The 12th annual global farmer roundtable, sponsored by the Global Farmer Network, featured farmers from 14 nations. While the discussion ranged from consumer fears to access to seed and land, trade was one of the timely issues that united a number of the producers.
Canada exports about 75 to 80 percent of its agricultural production, said Jake Leguee, who farms with his family in Saskatchewan. But the push by President Trump to renegotiate the North American Free Trade Agreement (NAFTA), and reconsider or reject other trade agreements, is a problem.
“The looming shadow over all of that is President Trump,” Leguee said. “We just don’t know where that’s going to go.”
“We’re price-takers … so any dispute in the trade market is a disruption on the farm,” said Jennifer Schmidt, who farms in Maryland.
Andrew Osmond, who farms in the United Kingdom, is facing a similar trade problem due to Britain’s withdrawal from the European Union, the so-called Brexit.
“It’s a huge issue,” Osmond said.
Farmers will simply have to adapt, he said, but it will make trade more difficult.
And Brexit could impact farmers in places such as New Zealand, as well, according to Mel Poulton, who raises beef and lamb there with her husband, Mike. The fact that the UK has been part of the EU has allowed New Zealand to ship to the EU through the UK.
Brexit could potentially help some farmers in Europe, said Knud Bay-Smidt, who farms in Denmark. Since some laborers may be less likely to take jobs in Britain, it could make farm labor more available in Europe, he explained.
And some farmers are actually seeing an improvement on the trade front. For example, Argentina has been a protectionist country for most of the past decade, but it is starting to reduce trade barriers now, said Pedro Manuel Vigneau, who farms there.

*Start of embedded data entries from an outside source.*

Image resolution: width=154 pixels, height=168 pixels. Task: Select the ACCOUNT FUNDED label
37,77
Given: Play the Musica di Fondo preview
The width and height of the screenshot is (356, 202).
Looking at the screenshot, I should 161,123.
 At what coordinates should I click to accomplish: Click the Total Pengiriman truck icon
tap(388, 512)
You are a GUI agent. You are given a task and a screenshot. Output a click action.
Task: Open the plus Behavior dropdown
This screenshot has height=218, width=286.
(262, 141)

“Twelve years ago we said goodbye to the world,” he said, describing large taxes that were put on exports. “We are starting to say hello to the world again.”
All of the farmers said issues of consumer acceptance and misinformation are a problem, especially in regard to environmental issues and technology. Too often, they said, consumers or environmental groups paint farmers as bad or all farm chemicals as evil.

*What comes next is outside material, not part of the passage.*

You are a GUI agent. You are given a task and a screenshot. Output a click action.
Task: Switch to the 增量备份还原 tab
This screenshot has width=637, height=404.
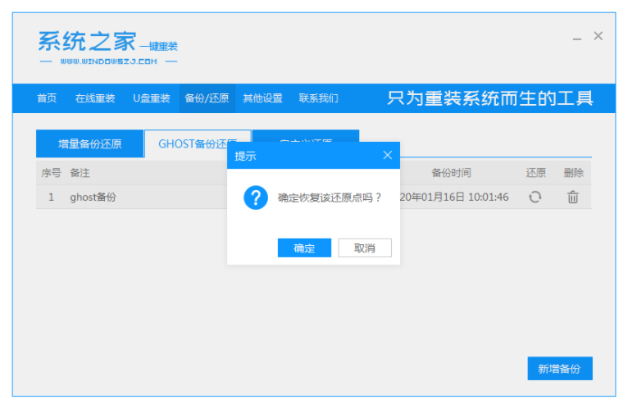pyautogui.click(x=89, y=144)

Bay-Smidt described the atmosphere as “chemo-phobic,” and said European consumers and governments appear to want to tell the rest of the world what to do.
Schmidt said her farm in the Chesapeake Bay region had trouble finding poultry manure to use as fertilizer because of pressure from environmental regulators.
But for the farmers from Africa, the bigger concerns were issues related to access to land, capital and inputs. Banks are often unwilling to lend to small farmers or those who want to produce items that are not for the export market, several said.
“Our problem is access to land,” said Chibuike Emmanuel, who runs a catfish farm in Nigeria.
In some nations, the government owns much of the land and it can only be leased. In others, the problem is there is no insurance or similar way of reducing risk.
All of the producers did say they have seen the advantages of new technology and they expect that to continue in a variety of ways, from the use of cell phones to data gathering to weather sensors or stations.
Greenhouses and irrigation are a big part of the operation for Amadou Sidibe, who farms in Mali. Sidibe, who is also an architect, wants to add solar panels to his farm.